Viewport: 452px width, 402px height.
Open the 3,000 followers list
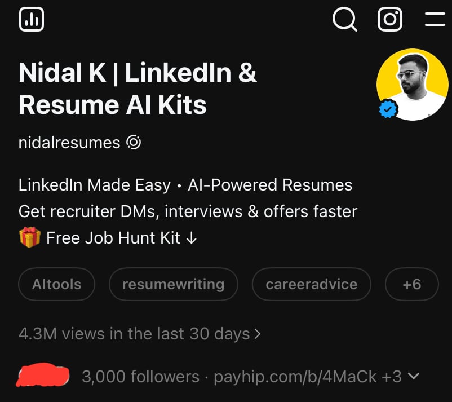tap(140, 376)
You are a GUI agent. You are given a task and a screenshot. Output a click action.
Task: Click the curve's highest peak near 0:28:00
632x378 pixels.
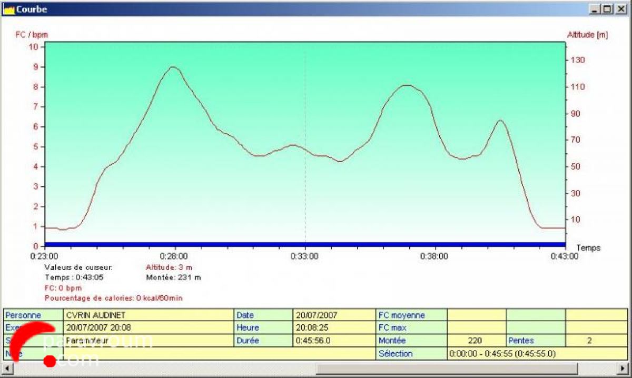(x=173, y=67)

=======

Copy the data above word for word, omitting the pictures.

Viewport: 452px width, 402px height.
Open the 3,000 followers list
tap(140, 376)
You are a GUI agent. You are given a task and a screenshot. Output a click action.
Task: Click the curve's highest peak near 0:28:00
632x378 pixels.
(x=173, y=67)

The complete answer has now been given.